Puede que seas puertorriqueño y nunca hayas escuchado la palabra «seto», ya que es un término que ha caído en desuso. Sin embargo, para la generación de nuestros padres o abuelos, era muy común llamarle «seto» a las paredes, especialmente a las interiores y hechas en madera.
De hecho, el autor Alejandro Tapia y Rivera menciona esta palabra en su novela «El Pirata Cofresí» en los años 1800, lo que implica que llevamos «un fracatán» de años usándola.
Si te preguntas de dónde le llegó este vocablo a nuestros antepasados, la respuesta está, como en muchas otras ocasiones, en España.
En el español general, un «seto» es un cercado hecho de matas o arbustos, o de palos o varas entretejidos, y el Mapa de diccionarios académicos lo registra desde el 1780. De hecho, esa palabra llegó al español por el latín «saeptum», que significaba «cerca» o «cercado».
Tomando en cuenta que las casas de antes se construían con materiales naturales, nace la asociación de comparar una verja de plantas con la pared de una chocita o casa rústica.
De ahí también nace llamarle «trepasetos» al que está picaíto o ebrio.

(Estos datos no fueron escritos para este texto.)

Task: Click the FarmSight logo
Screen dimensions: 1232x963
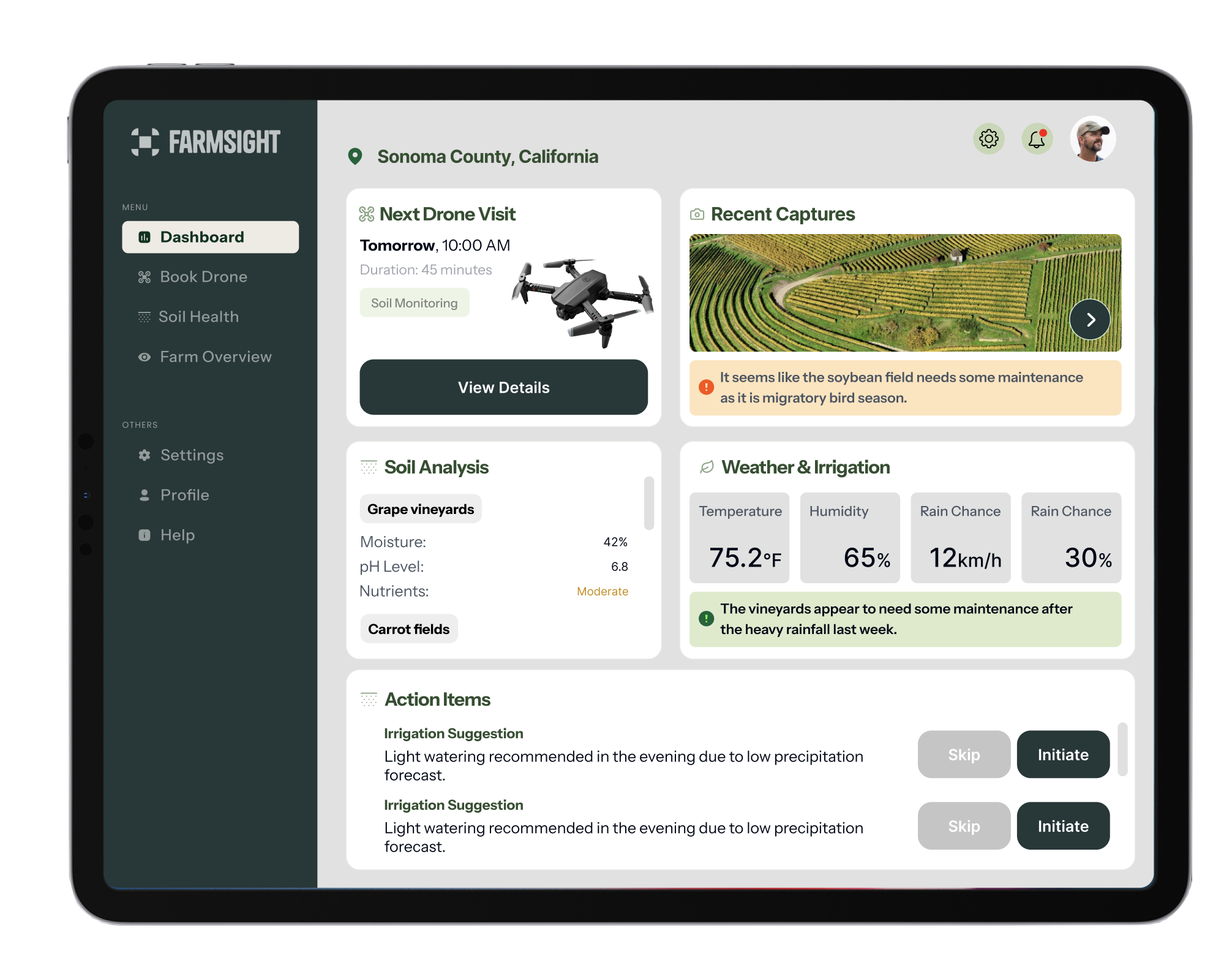Action: pyautogui.click(x=206, y=142)
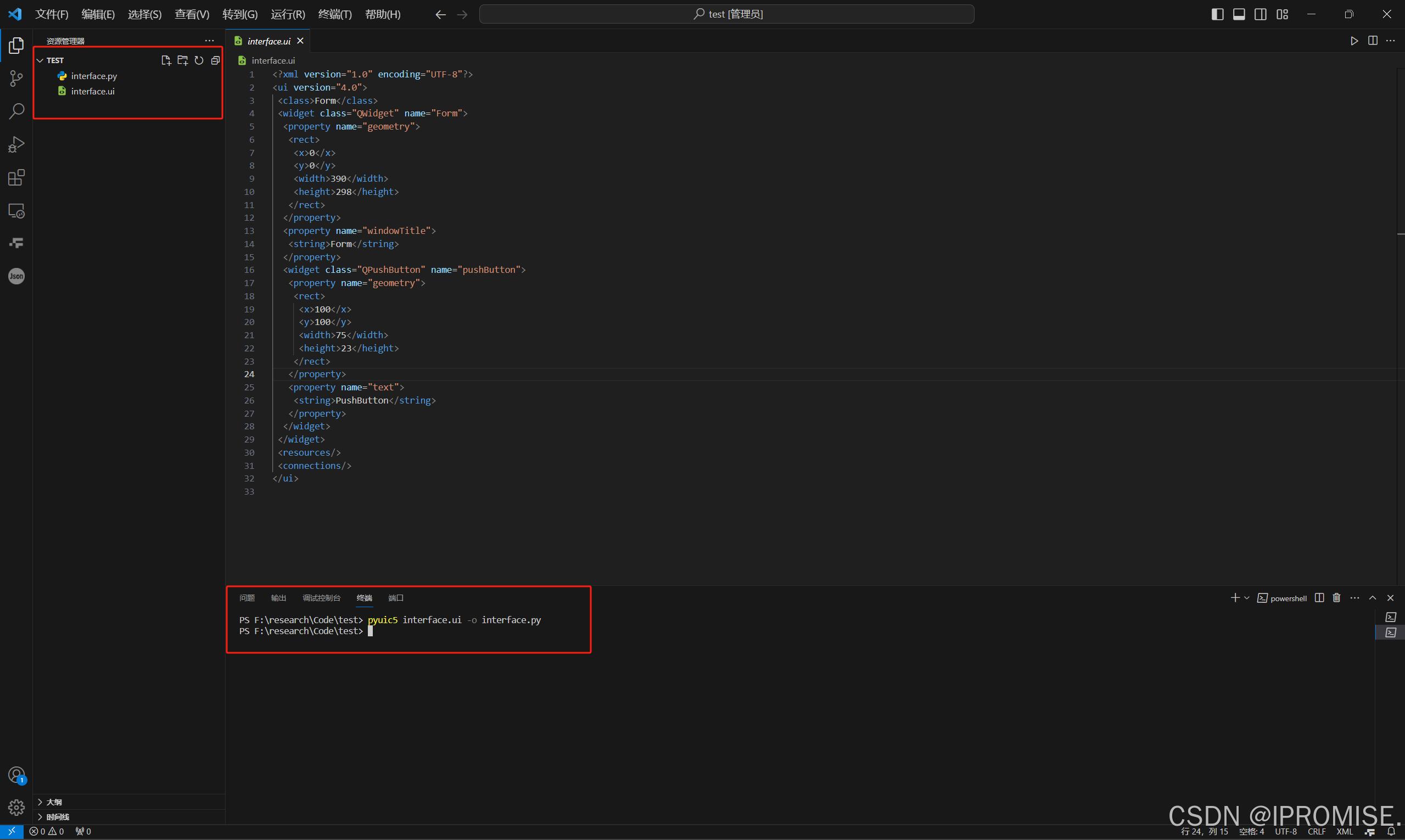The image size is (1405, 840).
Task: Open the Run and Debug view
Action: coord(16,144)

Es normal que haya palabras que caigan en desuso con el pasar del tiempo, pero siempre resulta interesante saber cómo hablaban los boricuas del ayer. Conocer esa historia nos invita a celebrar nuestro Dialecto Boricua.

1 comentario en “Seto”
El seto me recuerda una anecdota familiar durante los 1950s. Mi hermana estaba estudiando en Chicago y nostálgica por las cosas de PR le pidió a mi otra hermana que le escribiera. y a los pequeños también. Yo de voluntario dije que si y dando vueltas por la mesa del comedor.mire a los platos decorativos en el seto.y vi una hormiguitas que silbaban en linea.. Mi hermana me ayudo a describir la escena. Luego brinque a una escena de casi todos los días. y era que teníamos que ir a buscar a los pavos pues donde los cogia la noche allí se quedaban. Si no los buscábamos entonces nos silbaba la correa de papi en vez de las hormigas por los platos. Aparentemente ella se moria de la risa y le tenia que contar a las compañeras y entonces yo tenia que escribir mas. Papi nunca nos daba correazos. pero ella quería que yo siguiera inventando.